BEGIN

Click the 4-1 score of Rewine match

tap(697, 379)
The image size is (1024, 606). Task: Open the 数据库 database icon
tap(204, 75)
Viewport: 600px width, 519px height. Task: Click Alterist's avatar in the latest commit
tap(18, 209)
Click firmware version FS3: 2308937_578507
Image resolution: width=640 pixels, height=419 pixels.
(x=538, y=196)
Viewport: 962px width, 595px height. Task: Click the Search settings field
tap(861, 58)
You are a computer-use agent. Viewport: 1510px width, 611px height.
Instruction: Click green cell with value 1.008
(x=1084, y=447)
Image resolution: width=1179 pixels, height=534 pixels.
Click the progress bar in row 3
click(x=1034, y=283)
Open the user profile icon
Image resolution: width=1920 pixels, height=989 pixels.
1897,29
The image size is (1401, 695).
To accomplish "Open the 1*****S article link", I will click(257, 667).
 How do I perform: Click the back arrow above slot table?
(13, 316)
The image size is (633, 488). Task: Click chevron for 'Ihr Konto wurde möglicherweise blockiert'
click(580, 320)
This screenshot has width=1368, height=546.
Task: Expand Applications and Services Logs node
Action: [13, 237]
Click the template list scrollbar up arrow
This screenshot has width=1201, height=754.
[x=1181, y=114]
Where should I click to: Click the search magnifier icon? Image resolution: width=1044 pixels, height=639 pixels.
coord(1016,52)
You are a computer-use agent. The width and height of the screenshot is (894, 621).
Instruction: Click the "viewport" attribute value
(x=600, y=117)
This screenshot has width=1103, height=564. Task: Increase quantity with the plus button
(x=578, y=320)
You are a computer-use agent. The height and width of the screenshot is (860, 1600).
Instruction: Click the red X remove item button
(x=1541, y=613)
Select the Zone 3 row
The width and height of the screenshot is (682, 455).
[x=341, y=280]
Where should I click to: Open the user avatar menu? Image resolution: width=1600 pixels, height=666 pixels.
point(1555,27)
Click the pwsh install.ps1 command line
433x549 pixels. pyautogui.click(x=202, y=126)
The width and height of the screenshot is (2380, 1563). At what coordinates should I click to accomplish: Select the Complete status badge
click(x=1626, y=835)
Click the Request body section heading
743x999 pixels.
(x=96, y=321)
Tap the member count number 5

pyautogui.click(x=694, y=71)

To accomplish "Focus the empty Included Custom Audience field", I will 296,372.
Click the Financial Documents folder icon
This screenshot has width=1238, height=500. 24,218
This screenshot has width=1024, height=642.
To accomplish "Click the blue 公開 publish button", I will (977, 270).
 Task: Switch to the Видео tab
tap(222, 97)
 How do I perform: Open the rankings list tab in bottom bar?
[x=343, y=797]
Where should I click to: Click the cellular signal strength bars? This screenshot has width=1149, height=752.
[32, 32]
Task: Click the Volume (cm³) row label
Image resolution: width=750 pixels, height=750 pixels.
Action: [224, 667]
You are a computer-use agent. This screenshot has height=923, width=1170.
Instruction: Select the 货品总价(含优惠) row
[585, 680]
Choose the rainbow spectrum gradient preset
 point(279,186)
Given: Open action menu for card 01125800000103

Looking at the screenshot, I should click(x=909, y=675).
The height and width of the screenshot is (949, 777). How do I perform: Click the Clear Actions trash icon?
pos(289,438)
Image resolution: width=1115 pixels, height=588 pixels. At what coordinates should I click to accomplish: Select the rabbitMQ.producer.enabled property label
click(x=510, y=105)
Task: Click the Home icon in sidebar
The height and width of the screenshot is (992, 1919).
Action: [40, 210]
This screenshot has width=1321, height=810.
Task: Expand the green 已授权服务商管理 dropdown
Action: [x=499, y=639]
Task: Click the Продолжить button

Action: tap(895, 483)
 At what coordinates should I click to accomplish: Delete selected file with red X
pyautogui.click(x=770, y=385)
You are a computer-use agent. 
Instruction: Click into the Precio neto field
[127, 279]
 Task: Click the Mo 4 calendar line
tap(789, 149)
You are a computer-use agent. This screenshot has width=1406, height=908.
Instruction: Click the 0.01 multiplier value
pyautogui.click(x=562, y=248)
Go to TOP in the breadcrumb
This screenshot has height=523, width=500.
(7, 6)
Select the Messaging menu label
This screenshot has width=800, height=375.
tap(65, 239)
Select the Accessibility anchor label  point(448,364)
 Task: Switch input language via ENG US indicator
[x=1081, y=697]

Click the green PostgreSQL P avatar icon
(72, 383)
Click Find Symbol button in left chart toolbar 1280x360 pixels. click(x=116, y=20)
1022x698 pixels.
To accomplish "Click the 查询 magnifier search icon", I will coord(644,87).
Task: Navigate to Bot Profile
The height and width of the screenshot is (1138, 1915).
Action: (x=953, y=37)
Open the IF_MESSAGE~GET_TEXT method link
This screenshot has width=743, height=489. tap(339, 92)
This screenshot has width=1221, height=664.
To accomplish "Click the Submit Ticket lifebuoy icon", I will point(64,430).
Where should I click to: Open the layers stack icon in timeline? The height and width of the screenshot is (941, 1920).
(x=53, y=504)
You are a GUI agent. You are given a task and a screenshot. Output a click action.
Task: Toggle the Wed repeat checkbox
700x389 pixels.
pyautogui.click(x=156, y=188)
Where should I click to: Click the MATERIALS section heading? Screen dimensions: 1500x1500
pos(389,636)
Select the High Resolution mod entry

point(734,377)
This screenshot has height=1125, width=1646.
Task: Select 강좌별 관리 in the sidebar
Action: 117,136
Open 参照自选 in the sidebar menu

END

_EXERCISE_
From the first line to the last, set down every record exactly as written above.

_OUTPUT FOR THIS EXERCISE_
Click the 4-1 score of Rewine match

tap(697, 379)
The image size is (1024, 606). Task: Open the 数据库 database icon
tap(204, 75)
Viewport: 600px width, 519px height. Task: Click Alterist's avatar in the latest commit
tap(18, 209)
Click firmware version FS3: 2308937_578507
Image resolution: width=640 pixels, height=419 pixels.
(x=538, y=196)
Viewport: 962px width, 595px height. Task: Click the Search settings field
tap(861, 58)
You are a computer-use agent. Viewport: 1510px width, 611px height.
Instruction: Click green cell with value 1.008
(x=1084, y=447)
Image resolution: width=1179 pixels, height=534 pixels.
Click the progress bar in row 3
click(x=1034, y=283)
Open the user profile icon
Image resolution: width=1920 pixels, height=989 pixels.
1897,29
The image size is (1401, 695).
To accomplish "Open the 1*****S article link", I will click(257, 667).
 How do I perform: Click the back arrow above slot table?
(13, 316)
The image size is (633, 488). Task: Click chevron for 'Ihr Konto wurde möglicherweise blockiert'
click(580, 320)
This screenshot has width=1368, height=546.
Task: Expand Applications and Services Logs node
Action: [13, 237]
Click the template list scrollbar up arrow
This screenshot has width=1201, height=754.
[x=1181, y=114]
Where should I click to: Click the search magnifier icon? Image resolution: width=1044 pixels, height=639 pixels.
coord(1016,52)
You are a computer-use agent. The width and height of the screenshot is (894, 621).
Instruction: Click the "viewport" attribute value
(x=600, y=117)
This screenshot has width=1103, height=564. Task: Increase quantity with the plus button
(x=578, y=320)
You are a computer-use agent. The height and width of the screenshot is (860, 1600).
Instruction: Click the red X remove item button
(x=1541, y=613)
Select the Zone 3 row
The width and height of the screenshot is (682, 455).
[x=341, y=280]
Where should I click to: Open the user avatar menu? Image resolution: width=1600 pixels, height=666 pixels.
point(1555,27)
Click the pwsh install.ps1 command line
433x549 pixels. pyautogui.click(x=202, y=126)
The width and height of the screenshot is (2380, 1563). At what coordinates should I click to accomplish: Select the Complete status badge
click(x=1626, y=835)
Click the Request body section heading
743x999 pixels.
(x=96, y=321)
Tap the member count number 5

pyautogui.click(x=694, y=71)

To accomplish "Focus the empty Included Custom Audience field", I will 296,372.
Click the Financial Documents folder icon
This screenshot has width=1238, height=500. 24,218
This screenshot has width=1024, height=642.
To accomplish "Click the blue 公開 publish button", I will (977, 270).
 Task: Switch to the Видео tab
tap(222, 97)
 How do I perform: Open the rankings list tab in bottom bar?
[x=343, y=797]
Where should I click to: Click the cellular signal strength bars? This screenshot has width=1149, height=752.
[32, 32]
Task: Click the Volume (cm³) row label
Image resolution: width=750 pixels, height=750 pixels.
Action: [224, 667]
You are a computer-use agent. This screenshot has height=923, width=1170.
Instruction: Select the 货品总价(含优惠) row
[585, 680]
Choose the rainbow spectrum gradient preset
 point(279,186)
Given: Open action menu for card 01125800000103

Looking at the screenshot, I should click(x=909, y=675).
The height and width of the screenshot is (949, 777). How do I perform: Click the Clear Actions trash icon?
pos(289,438)
Image resolution: width=1115 pixels, height=588 pixels. At what coordinates should I click to accomplish: Select the rabbitMQ.producer.enabled property label
click(x=510, y=105)
Task: Click the Home icon in sidebar
The height and width of the screenshot is (992, 1919).
Action: [40, 210]
This screenshot has width=1321, height=810.
Task: Expand the green 已授权服务商管理 dropdown
Action: [x=499, y=639]
Task: Click the Продолжить button

Action: tap(895, 483)
 At what coordinates should I click to accomplish: Delete selected file with red X
pyautogui.click(x=770, y=385)
You are a computer-use agent. 
Instruction: Click into the Precio neto field
[127, 279]
 Task: Click the Mo 4 calendar line
tap(789, 149)
You are a computer-use agent. This screenshot has width=1406, height=908.
Instruction: Click the 0.01 multiplier value
pyautogui.click(x=562, y=248)
Go to TOP in the breadcrumb
This screenshot has height=523, width=500.
(7, 6)
Select the Messaging menu label
This screenshot has width=800, height=375.
tap(65, 239)
Select the Accessibility anchor label  point(448,364)
 Task: Switch input language via ENG US indicator
[x=1081, y=697]

Click the green PostgreSQL P avatar icon
(72, 383)
Click Find Symbol button in left chart toolbar 1280x360 pixels. click(x=116, y=20)
1022x698 pixels.
To accomplish "Click the 查询 magnifier search icon", I will coord(644,87).
Task: Navigate to Bot Profile
The height and width of the screenshot is (1138, 1915).
Action: (x=953, y=37)
Open the IF_MESSAGE~GET_TEXT method link
This screenshot has width=743, height=489. tap(339, 92)
This screenshot has width=1221, height=664.
To accomplish "Click the Submit Ticket lifebuoy icon", I will point(64,430).
Where should I click to: Open the layers stack icon in timeline? The height and width of the screenshot is (941, 1920).
(x=53, y=504)
You are a GUI agent. You are given a task and a screenshot. Output a click action.
Task: Toggle the Wed repeat checkbox
700x389 pixels.
pyautogui.click(x=156, y=188)
Where should I click to: Click the MATERIALS section heading? Screen dimensions: 1500x1500
pos(389,636)
Select the High Resolution mod entry

point(734,377)
This screenshot has height=1125, width=1646.
Task: Select 강좌별 관리 in the sidebar
Action: 117,136
Open 参照自选 in the sidebar menu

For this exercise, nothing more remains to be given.